* _TASK A_
Return each line of the listing that contains the word "Click", treating uppercase and lowercase letters as different.

* _GIVEN TEXT_
============
Volunteers grill food Nov. 8 for people affected by Hurricane Sandy in Staten Island, N.Y. (CNS/Bob Roller)
The world didn't need reminding that the New York area would get up and brush itself off from Hurricane Sandy. New Yorkers certainly didn't need to be told, and met the disaster's challenges and terrors with typical grit, grace and fortitude.
But Sandy, which hit Oct. 29, made the city feel different. The ability to meet adversity head-on is a shared and cherished civic characteristic. Yet after a decade in which New York has experienced the trauma of 9/11, a late-summer power outage in 2003 that lasted several days for many residents, and then two successive years of hurricanes (Irene occurred last year), it was hardly a surprise that newspaper headlines and Twitter feeds screamed, "Enough already!"
It was as if the city was physically tired -- kicked in the gut -- and wanted some other locale to take the brunt of things next time. (I had actually heard similar complaints in one other locale where I have worked as a journalist and humanitarian worker: Haiti.)
For those who lived through it, that was a forgivable thought, born as it was from unlucky circumstances. For days, the city had a new definition of haves and have-nots, based on the vagaries of geography: those who had electrical power and those who didn't.
============
Word and element location data:
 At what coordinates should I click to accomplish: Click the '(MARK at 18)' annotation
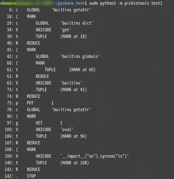74,36
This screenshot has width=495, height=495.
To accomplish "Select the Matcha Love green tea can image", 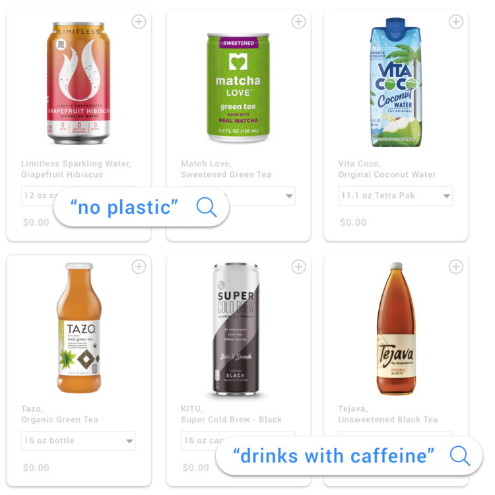I will (x=238, y=87).
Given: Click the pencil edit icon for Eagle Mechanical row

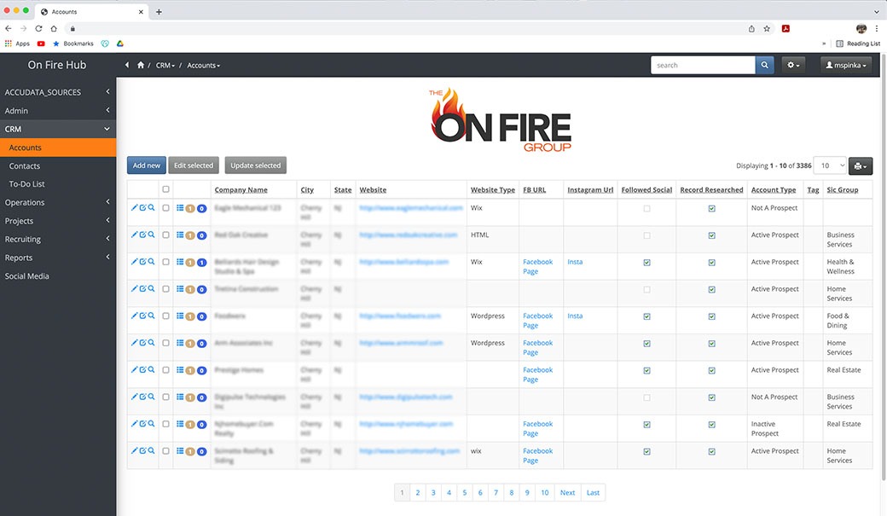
============
* _TASK B_
Write what comes next in the piece on Hurricane Sandy and New York, picking up after its final sentence.

* _WRITTEN ANSWER A_
 At what coordinates should I click to accomplish: Click the '(MARK at 18)' annotation
Given: Click the pencil edit icon for Eagle Mechanical row

* _WRITTEN ANSWER B_
Walking around lower Manhattan in the dark, as I did one night, without a flashlight, was a startling experience. In some ways it was like being in the Haitian capital of Port-au-Prince, post-earthquake and shorn of lights. Silence descended on what looked like an abandoned city.
For those who lived in the affected areas, the reality was far more somber, given the experiences of days and nights without power, food spoiling, dropping temperatures and the isolation caused by a stalled subway system.
When I visited the Church of St. Joseph in Greenwich Village on Nov. 4, the first Sunday after power was restored in many areas, some of the parish members looked like they needed real solace.
Dominican Fr. Gabriel Gillen, who was raised in Rockaway Beach in Queens (one of the worst-hit areas), said in his homily that the sacred mysteries of events like Sandy remain unknowable but that God wants humanity to "get to a place of [spiritual] safety."
Getting to a place of physical safety was hard enough. Sandy revealed fissures that may linger longer than anything brought by 9/11, the event it was most compared to. If 9/11 was like a concentric circle -- an event with a physical core whose effects moved outward, affecting families, institutions and the psychic fabric of the city's life -- Sandy was like a series of overlapping concentric circles, both expanding outward and affecting multiple areas and layers (transportation, infrastructure) of the city simultaneously.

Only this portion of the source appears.